Margaret and I used to talk about these things. But not seriously. Somehow, you think this could never happen to you.
Margaret’s sister, widowed perhaps four years ago, told how someone praised her husband Jim with a good line which she later used as an opener in his memorial. So, we began thinking about that.
Eventually, after we decided that the Lord had already taken our precious loved one to Heaven and the earthly remains–her body–was trying its best to shut down, we gave permission to turn off life support. Some twelve or fourteen hours later, she was gone and we were left to prepare for her memorial service and finish writing the obituary.
The funeral director, my friend of a quarter-century–he and I have done hundreds of services together–sat down with Neil and me and made suggestions. We finally ended up with something acceptable, although I imagine no one ever figures that a few paragraphs can ever “contain” the complex person that was their loved one. That was certainly the case with us.

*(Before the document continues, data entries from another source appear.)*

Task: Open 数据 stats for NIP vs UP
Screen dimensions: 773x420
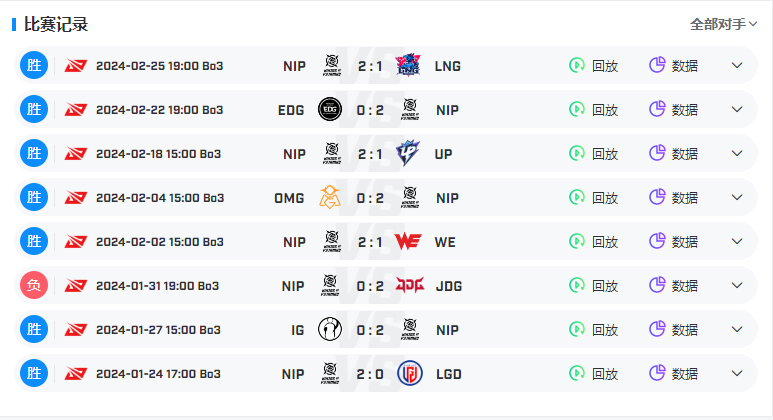Action: click(x=673, y=153)
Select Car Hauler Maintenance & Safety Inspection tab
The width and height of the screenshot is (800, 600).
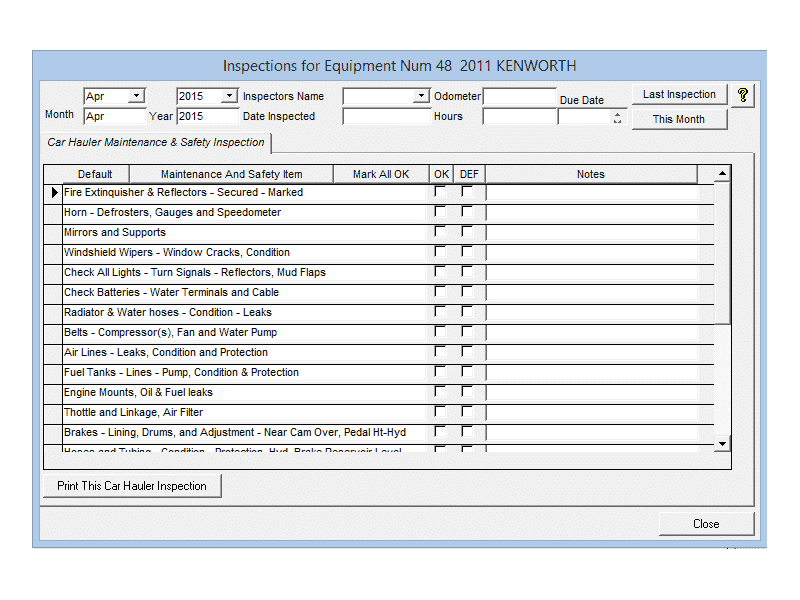(x=156, y=142)

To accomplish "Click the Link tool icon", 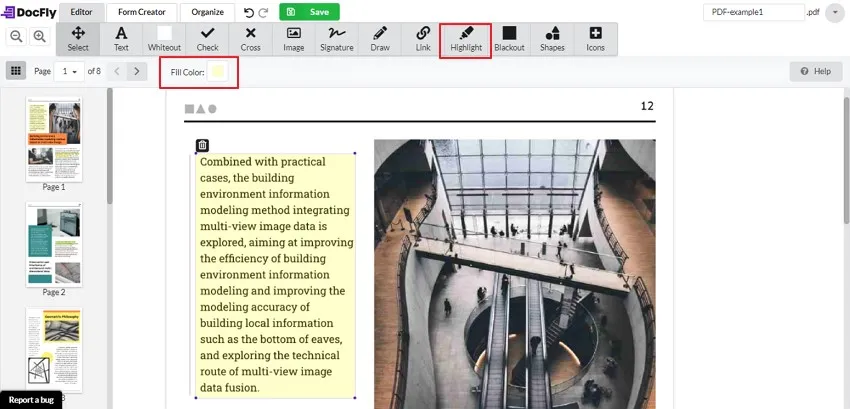I will pyautogui.click(x=423, y=39).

The night the hospital team unplugged the life support, some of my family and I were gathered around the bedside, saying our goodbyes. It was a time of tears and prayers, of little speeches to “mom” and “grandma,” and some laughter. At one point I told my grandchildren, “Now, listen. One of these days it will be grandpa here. And I don’t want all this crying.” A granddaughter said, “Why not?” I said, “Well, good night! I will be 98 years old and will have preached the previous Sunday! What’s to cry about?” Everyone laughed.
Laughing in the face of death. I like that. Scripture does that, in a way. The Apostle Paul taunts it. “O death, where is thy sting? O grave, where is thy victory?” (See how he does this in the last verses of I Corinthians 15.)
I’m writing my own obituary. Not in words on paper so much as in deeds. By my life. The people I bless along the way, the sermons I preach, the ones I love and walk with and laugh with.
And so are you.
The funeral director said something fascinating. “Two hundred years from now, when people are researching the family, they will find this written obituary and learn about Margaret. So, you are writing it for them, to inform them as to who she was and to give them some guidance as to other places to look.”
That sounds like Psalm 102:18. “This will be written for the generation to come, that a people yet to be created may praise the Lord.”
That, incidentally, is a primary reason for this blog. A professor who teaches journaling told me, “We do not journal for our children. They’ve lived this with you and are not particularly interested. We do it for our grandchildren in the years to come.” And great-grandchildren.
I wish my grandchildren’s children could know what a special lady Margaret was. Perhaps the grands will tell them. But then I remember something….
I’ve told my children what a wonderful woman was my Grandmother Bessie Lowery McKeever. But it barely registers with them. Appreciating someone whom you barely remember and of whom you know only a smidgen is difficult. And so, Grandma Bessie’s legacy will not be left in the hands of my descendants down the line. I am her legacy, and the Lord knows her record.
“Blessed are the dead who die in the Lord, that they may rest from their labors. And their works do follow them.” (Revelation 14:13).
Obituaries are fleeting things. Legacies are forever. So, let us leave the first to those who come after us (after all, obituary-composing may be a way of facing their grief and dealing with it), and put our attention on the latter.
In two hours, I will get in my car and drive north into Mississippi for a revival meeting. As I serve the Lord, I will be both honoring the Savior and carrying on the legacy of beloved family members who have “gone on before.”
They were faithful; now, let me be the same.